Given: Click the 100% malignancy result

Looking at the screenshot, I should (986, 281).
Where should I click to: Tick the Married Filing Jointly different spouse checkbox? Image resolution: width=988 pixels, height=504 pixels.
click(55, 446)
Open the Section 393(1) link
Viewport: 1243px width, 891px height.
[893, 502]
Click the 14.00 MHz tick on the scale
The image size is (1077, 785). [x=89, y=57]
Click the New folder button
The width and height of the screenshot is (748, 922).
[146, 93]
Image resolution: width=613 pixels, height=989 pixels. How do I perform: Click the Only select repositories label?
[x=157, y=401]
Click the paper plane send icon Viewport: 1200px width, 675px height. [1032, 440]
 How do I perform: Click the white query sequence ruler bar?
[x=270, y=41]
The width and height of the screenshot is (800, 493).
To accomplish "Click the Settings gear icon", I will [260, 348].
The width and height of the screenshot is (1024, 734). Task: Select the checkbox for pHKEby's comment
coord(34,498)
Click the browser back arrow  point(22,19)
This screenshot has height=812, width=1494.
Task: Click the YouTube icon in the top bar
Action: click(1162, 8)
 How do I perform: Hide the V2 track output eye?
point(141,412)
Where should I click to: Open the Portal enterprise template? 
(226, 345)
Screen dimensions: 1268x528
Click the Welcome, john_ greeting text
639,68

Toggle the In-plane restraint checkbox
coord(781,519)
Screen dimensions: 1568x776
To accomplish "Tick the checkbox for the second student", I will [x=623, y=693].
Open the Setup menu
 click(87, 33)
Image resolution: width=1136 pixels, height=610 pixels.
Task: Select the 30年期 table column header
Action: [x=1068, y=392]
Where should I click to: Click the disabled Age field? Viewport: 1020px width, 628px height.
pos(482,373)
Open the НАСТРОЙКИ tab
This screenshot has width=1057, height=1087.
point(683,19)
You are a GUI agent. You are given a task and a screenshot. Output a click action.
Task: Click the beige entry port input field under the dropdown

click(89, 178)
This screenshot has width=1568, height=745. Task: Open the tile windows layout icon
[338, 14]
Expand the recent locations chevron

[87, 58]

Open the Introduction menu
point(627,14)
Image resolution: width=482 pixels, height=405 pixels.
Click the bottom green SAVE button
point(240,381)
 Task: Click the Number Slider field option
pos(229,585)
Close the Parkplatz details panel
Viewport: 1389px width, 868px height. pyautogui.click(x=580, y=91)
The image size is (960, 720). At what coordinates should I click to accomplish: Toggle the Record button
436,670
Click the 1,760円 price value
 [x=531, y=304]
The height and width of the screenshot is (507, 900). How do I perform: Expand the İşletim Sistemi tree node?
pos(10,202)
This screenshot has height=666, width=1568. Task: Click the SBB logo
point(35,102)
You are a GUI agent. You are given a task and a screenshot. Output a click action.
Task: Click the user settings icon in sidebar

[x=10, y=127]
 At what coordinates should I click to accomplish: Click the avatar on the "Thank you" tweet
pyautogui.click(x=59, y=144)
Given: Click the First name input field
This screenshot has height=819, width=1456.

» Work to complete:
Starting at the first entry and ending at the last, reproduce each one exactly.

» Result:
Given: Click the 100% malignancy result

Looking at the screenshot, I should (986, 281).
Where should I click to: Tick the Married Filing Jointly different spouse checkbox? Image resolution: width=988 pixels, height=504 pixels.
click(55, 446)
Open the Section 393(1) link
Viewport: 1243px width, 891px height.
[893, 502]
Click the 14.00 MHz tick on the scale
The image size is (1077, 785). [x=89, y=57]
Click the New folder button
The width and height of the screenshot is (748, 922).
[146, 93]
Image resolution: width=613 pixels, height=989 pixels. How do I perform: Click the Only select repositories label?
[x=157, y=401]
Click the paper plane send icon Viewport: 1200px width, 675px height. [1032, 440]
 How do I perform: Click the white query sequence ruler bar?
[x=270, y=41]
The width and height of the screenshot is (800, 493).
To accomplish "Click the Settings gear icon", I will [260, 348].
The width and height of the screenshot is (1024, 734). Task: Select the checkbox for pHKEby's comment
coord(34,498)
Click the browser back arrow  point(22,19)
This screenshot has height=812, width=1494.
Task: Click the YouTube icon in the top bar
Action: click(1162, 8)
 How do I perform: Hide the V2 track output eye?
point(141,412)
Where should I click to: Open the Portal enterprise template? 
(226, 345)
Screen dimensions: 1268x528
Click the Welcome, john_ greeting text
639,68

Toggle the In-plane restraint checkbox
coord(781,519)
Screen dimensions: 1568x776
To accomplish "Tick the checkbox for the second student", I will [x=623, y=693].
Open the Setup menu
 click(87, 33)
Image resolution: width=1136 pixels, height=610 pixels.
Task: Select the 30年期 table column header
Action: [x=1068, y=392]
Where should I click to: Click the disabled Age field? Viewport: 1020px width, 628px height.
pos(482,373)
Open the НАСТРОЙКИ tab
This screenshot has width=1057, height=1087.
point(683,19)
You are a GUI agent. You are given a task and a screenshot. Output a click action.
Task: Click the beige entry port input field under the dropdown

click(89, 178)
This screenshot has width=1568, height=745. Task: Open the tile windows layout icon
[338, 14]
Expand the recent locations chevron

[87, 58]

Open the Introduction menu
point(627,14)
Image resolution: width=482 pixels, height=405 pixels.
Click the bottom green SAVE button
point(240,381)
 Task: Click the Number Slider field option
pos(229,585)
Close the Parkplatz details panel
Viewport: 1389px width, 868px height. pyautogui.click(x=580, y=91)
The image size is (960, 720). At what coordinates should I click to accomplish: Toggle the Record button
436,670
Click the 1,760円 price value
 [x=531, y=304]
The height and width of the screenshot is (507, 900). How do I perform: Expand the İşletim Sistemi tree node?
pos(10,202)
This screenshot has height=666, width=1568. Task: Click the SBB logo
point(35,102)
You are a GUI agent. You are given a task and a screenshot. Output a click action.
Task: Click the user settings icon in sidebar

[x=10, y=127]
 At what coordinates should I click to accomplish: Click the avatar on the "Thank you" tweet
pyautogui.click(x=59, y=144)
Given: Click the First name input field
This screenshot has height=819, width=1456.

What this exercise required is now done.